▶ **Required work**:
An identical copy of the data below is needed.

[Entries shown — start]

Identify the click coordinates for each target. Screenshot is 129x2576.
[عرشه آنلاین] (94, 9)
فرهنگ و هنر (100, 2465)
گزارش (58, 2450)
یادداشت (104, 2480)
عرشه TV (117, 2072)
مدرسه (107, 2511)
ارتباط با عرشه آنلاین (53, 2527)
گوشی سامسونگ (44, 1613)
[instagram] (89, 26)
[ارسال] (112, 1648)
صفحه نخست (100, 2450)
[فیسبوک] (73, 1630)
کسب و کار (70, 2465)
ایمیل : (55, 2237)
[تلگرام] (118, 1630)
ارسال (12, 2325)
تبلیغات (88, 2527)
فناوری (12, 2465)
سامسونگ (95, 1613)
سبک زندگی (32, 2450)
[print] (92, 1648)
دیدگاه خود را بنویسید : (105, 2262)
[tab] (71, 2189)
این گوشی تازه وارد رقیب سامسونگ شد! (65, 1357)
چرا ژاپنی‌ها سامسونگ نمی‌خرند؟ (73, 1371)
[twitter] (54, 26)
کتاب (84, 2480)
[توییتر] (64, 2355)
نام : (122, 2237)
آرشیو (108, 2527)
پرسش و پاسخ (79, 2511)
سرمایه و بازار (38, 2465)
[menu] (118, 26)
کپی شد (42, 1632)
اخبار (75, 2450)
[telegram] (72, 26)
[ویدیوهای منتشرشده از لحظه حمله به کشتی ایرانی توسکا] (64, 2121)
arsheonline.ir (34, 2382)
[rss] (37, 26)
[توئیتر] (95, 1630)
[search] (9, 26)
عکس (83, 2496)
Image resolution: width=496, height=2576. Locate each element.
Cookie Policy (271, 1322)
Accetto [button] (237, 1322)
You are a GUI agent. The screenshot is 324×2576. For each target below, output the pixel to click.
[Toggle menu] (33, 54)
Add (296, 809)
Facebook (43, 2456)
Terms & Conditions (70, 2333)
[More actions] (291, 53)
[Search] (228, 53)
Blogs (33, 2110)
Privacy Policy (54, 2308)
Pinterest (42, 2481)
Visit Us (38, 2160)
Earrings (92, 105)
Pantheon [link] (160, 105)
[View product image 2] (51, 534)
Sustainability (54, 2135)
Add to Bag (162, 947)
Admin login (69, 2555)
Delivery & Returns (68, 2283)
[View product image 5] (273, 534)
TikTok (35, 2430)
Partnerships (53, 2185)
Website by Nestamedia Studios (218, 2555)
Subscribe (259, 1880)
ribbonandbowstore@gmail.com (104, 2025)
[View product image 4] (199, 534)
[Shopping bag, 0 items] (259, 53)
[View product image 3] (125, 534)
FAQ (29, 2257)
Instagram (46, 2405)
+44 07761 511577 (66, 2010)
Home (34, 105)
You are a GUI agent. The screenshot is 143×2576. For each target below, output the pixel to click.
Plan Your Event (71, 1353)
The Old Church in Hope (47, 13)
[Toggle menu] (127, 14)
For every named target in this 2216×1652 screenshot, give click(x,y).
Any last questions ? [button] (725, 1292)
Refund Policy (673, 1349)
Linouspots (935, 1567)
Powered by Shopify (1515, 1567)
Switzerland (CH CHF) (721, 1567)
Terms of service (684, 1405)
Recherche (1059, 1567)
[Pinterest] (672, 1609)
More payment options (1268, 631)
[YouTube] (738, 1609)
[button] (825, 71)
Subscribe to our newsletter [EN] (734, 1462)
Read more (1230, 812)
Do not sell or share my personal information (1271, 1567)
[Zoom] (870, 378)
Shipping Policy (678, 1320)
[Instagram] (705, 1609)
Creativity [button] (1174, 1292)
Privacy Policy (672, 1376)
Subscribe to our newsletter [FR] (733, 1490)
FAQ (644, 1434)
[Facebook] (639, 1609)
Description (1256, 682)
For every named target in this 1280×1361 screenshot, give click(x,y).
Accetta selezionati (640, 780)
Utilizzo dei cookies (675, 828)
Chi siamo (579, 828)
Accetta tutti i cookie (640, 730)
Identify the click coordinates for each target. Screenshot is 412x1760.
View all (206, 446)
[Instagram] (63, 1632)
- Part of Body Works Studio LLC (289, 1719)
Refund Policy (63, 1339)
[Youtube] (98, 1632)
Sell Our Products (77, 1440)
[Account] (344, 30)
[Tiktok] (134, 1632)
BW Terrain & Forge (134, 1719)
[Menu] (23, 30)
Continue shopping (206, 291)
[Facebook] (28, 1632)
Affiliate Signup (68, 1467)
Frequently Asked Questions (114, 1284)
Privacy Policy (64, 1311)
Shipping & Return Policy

[Entries shown — finish]

▶ **Answer section**:
Identify the click coordinates for each target. Screenshot is 129x2576.
[عرشه آنلاین] (94, 9)
فرهنگ و هنر (100, 2465)
گزارش (58, 2450)
یادداشت (104, 2480)
عرشه TV (117, 2072)
مدرسه (107, 2511)
ارتباط با عرشه آنلاین (53, 2527)
گوشی سامسونگ (44, 1613)
[instagram] (89, 26)
[ارسال] (112, 1648)
صفحه نخست (100, 2450)
[فیسبوک] (73, 1630)
کسب و کار (70, 2465)
ایمیل : (55, 2237)
[تلگرام] (118, 1630)
ارسال (12, 2325)
تبلیغات (88, 2527)
فناوری (12, 2465)
سامسونگ (95, 1613)
سبک زندگی (32, 2450)
[print] (92, 1648)
دیدگاه خود را بنویسید : (105, 2262)
[tab] (71, 2189)
این گوشی تازه وارد رقیب سامسونگ شد! (65, 1357)
چرا ژاپنی‌ها سامسونگ نمی‌خرند؟ (73, 1371)
[twitter] (54, 26)
کتاب (84, 2480)
[توییتر] (64, 2355)
نام : (122, 2237)
آرشیو (108, 2527)
پرسش و پاسخ (79, 2511)
سرمایه و بازار (38, 2465)
[menu] (118, 26)
کپی شد (42, 1632)
اخبار (75, 2450)
[telegram] (72, 26)
[ویدیوهای منتشرشده از لحظه حمله به کشتی ایرانی توسکا] (64, 2121)
arsheonline.ir (34, 2382)
[rss] (37, 26)
[توئیتر] (95, 1630)
[search] (9, 26)
عکس (83, 2496)
Image resolution: width=496, height=2576. Locate each element.
Cookie Policy (271, 1322)
Accetto [button] (237, 1322)
You are a GUI agent. The screenshot is 324×2576. For each target below, output the pixel to click.
[Toggle menu] (33, 54)
Add (296, 809)
Facebook (43, 2456)
Terms & Conditions (70, 2333)
[More actions] (291, 53)
[Search] (228, 53)
Blogs (33, 2110)
Privacy Policy (54, 2308)
Pinterest (42, 2481)
Visit Us (38, 2160)
Earrings (92, 105)
Pantheon [link] (160, 105)
[View product image 2] (51, 534)
Sustainability (54, 2135)
Add to Bag (162, 947)
Admin login (69, 2555)
Delivery & Returns (68, 2283)
[View product image 5] (273, 534)
TikTok (35, 2430)
Partnerships (53, 2185)
Website by Nestamedia Studios (218, 2555)
Subscribe (259, 1880)
ribbonandbowstore@gmail.com (104, 2025)
[View product image 4] (199, 534)
[Shopping bag, 0 items] (259, 53)
[View product image 3] (125, 534)
FAQ (29, 2257)
Instagram (46, 2405)
+44 07761 511577 (66, 2010)
Home (34, 105)
You are a GUI agent. The screenshot is 143×2576. For each target below, output the pixel to click.
Plan Your Event (71, 1353)
The Old Church in Hope (47, 13)
[Toggle menu] (127, 14)
For every named target in this 2216×1652 screenshot, give click(x,y).
Any last questions ? [button] (725, 1292)
Refund Policy (673, 1349)
Linouspots (935, 1567)
Powered by Shopify (1515, 1567)
Switzerland (CH CHF) (721, 1567)
Terms of service (684, 1405)
Recherche (1059, 1567)
[Pinterest] (672, 1609)
More payment options (1268, 631)
[YouTube] (738, 1609)
[button] (825, 71)
Subscribe to our newsletter [EN] (734, 1462)
Read more (1230, 812)
Do not sell or share my personal information (1271, 1567)
[Zoom] (870, 378)
Shipping Policy (678, 1320)
[Instagram] (705, 1609)
Creativity [button] (1174, 1292)
Privacy Policy (672, 1376)
Subscribe to our newsletter [FR] (733, 1490)
FAQ (644, 1434)
[Facebook] (639, 1609)
Description (1256, 682)
For every named target in this 1280×1361 screenshot, give click(x,y).
Accetta selezionati (640, 780)
Utilizzo dei cookies (675, 828)
Chi siamo (579, 828)
Accetta tutti i cookie (640, 730)
Identify the click coordinates for each target. Screenshot is 412x1760.
View all (206, 446)
[Instagram] (63, 1632)
- Part of Body Works Studio LLC (289, 1719)
Refund Policy (63, 1339)
[Youtube] (98, 1632)
Sell Our Products (77, 1440)
[Account] (344, 30)
[Tiktok] (134, 1632)
BW Terrain & Forge (134, 1719)
[Menu] (23, 30)
Continue shopping (206, 291)
[Facebook] (28, 1632)
Affiliate Signup (68, 1467)
Frequently Asked Questions (114, 1284)
Privacy Policy (64, 1311)
Shipping & Return Policy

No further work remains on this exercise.